===== Dataset entries =====

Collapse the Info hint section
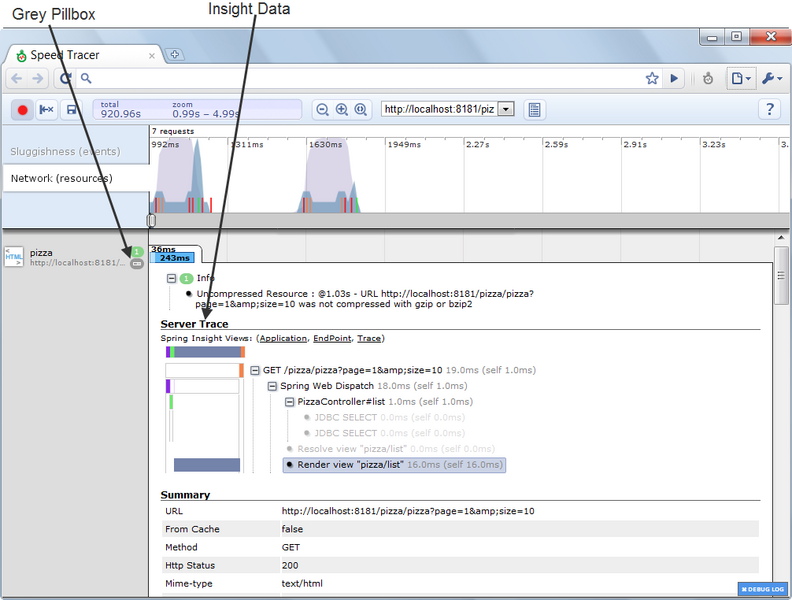The image size is (792, 600). [x=172, y=278]
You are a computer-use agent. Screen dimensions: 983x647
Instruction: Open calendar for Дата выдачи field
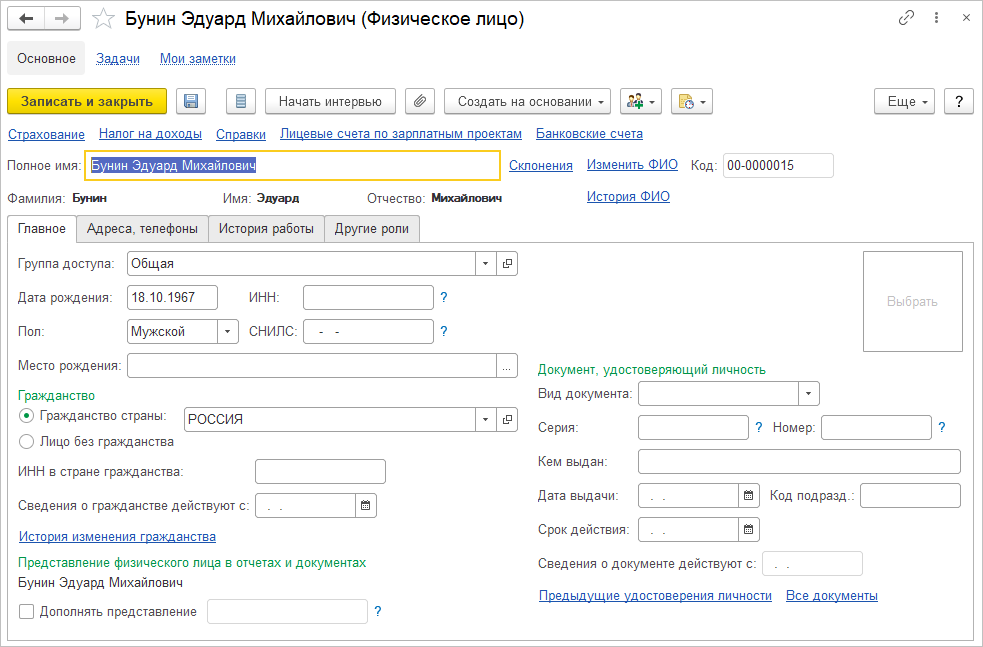pyautogui.click(x=749, y=495)
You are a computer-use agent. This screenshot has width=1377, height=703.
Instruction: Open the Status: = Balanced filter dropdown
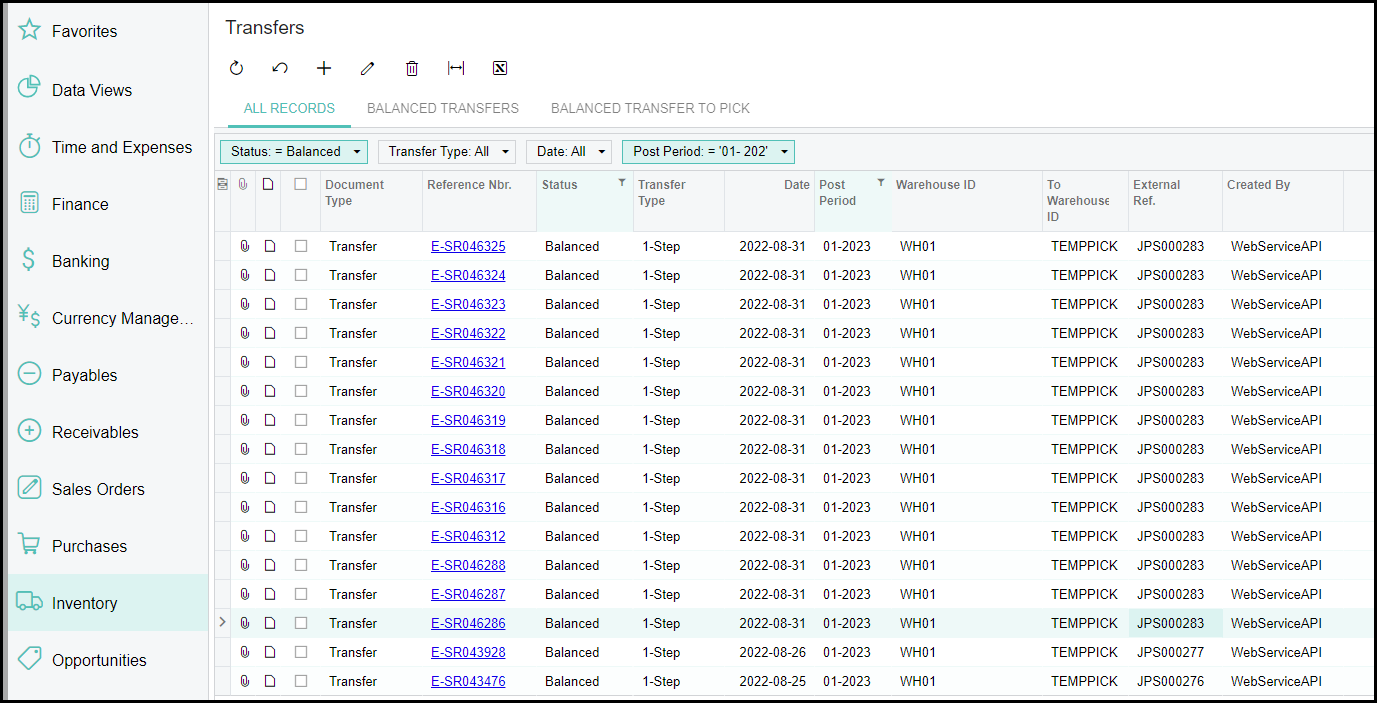tap(294, 152)
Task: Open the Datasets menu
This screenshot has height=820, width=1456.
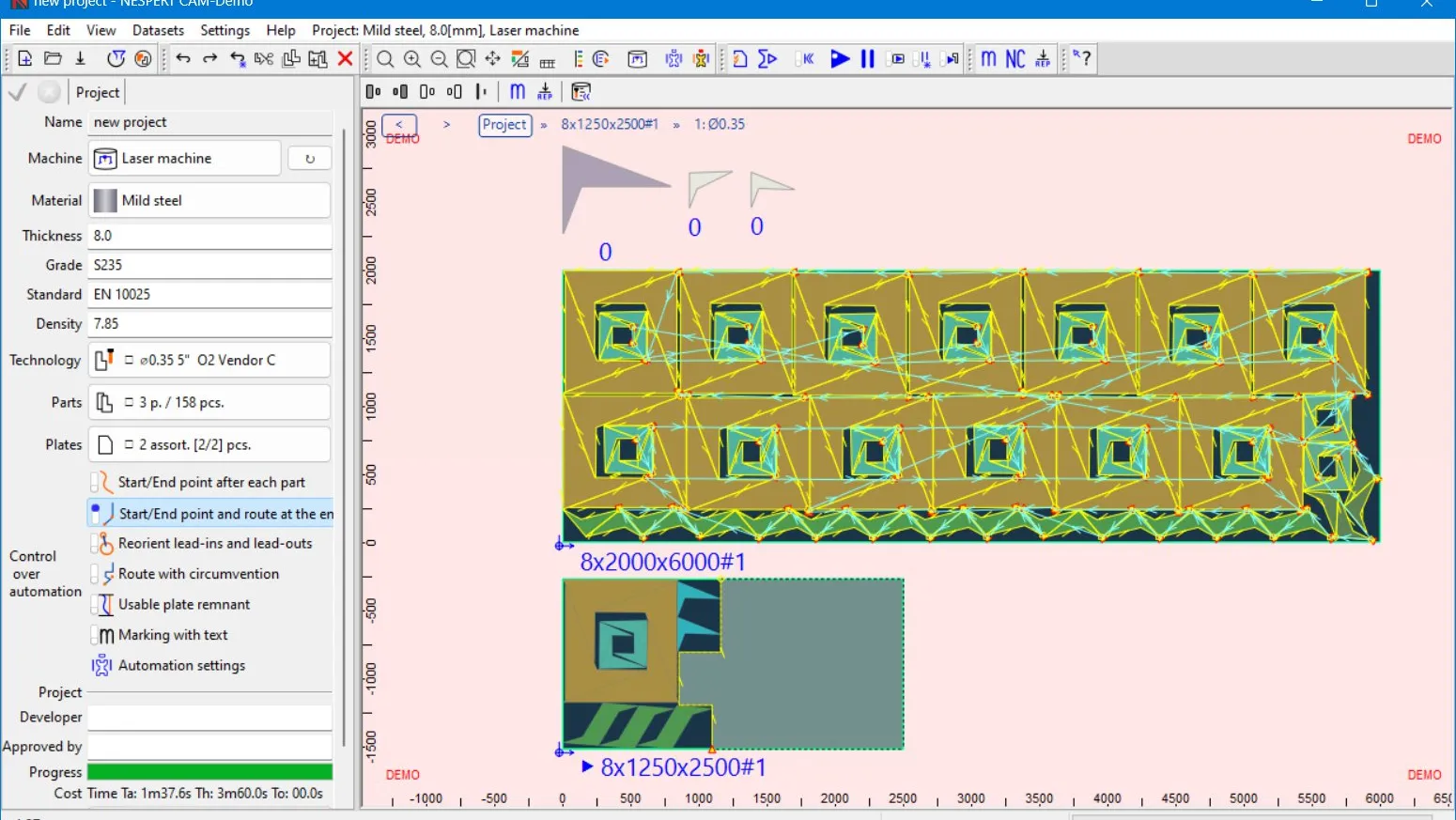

=====

An exact retyping of each record, with no pictures, is the answer required.

Collapse the Info hint section
The image size is (792, 600). [x=172, y=278]
You are a computer-use agent. Screen dimensions: 983x647
Instruction: Open calendar for Дата выдачи field
pyautogui.click(x=749, y=495)
You are a computer-use agent. This screenshot has width=1377, height=703.
Instruction: Open the Status: = Balanced filter dropdown
tap(294, 152)
Task: Open the Datasets menu
This screenshot has height=820, width=1456.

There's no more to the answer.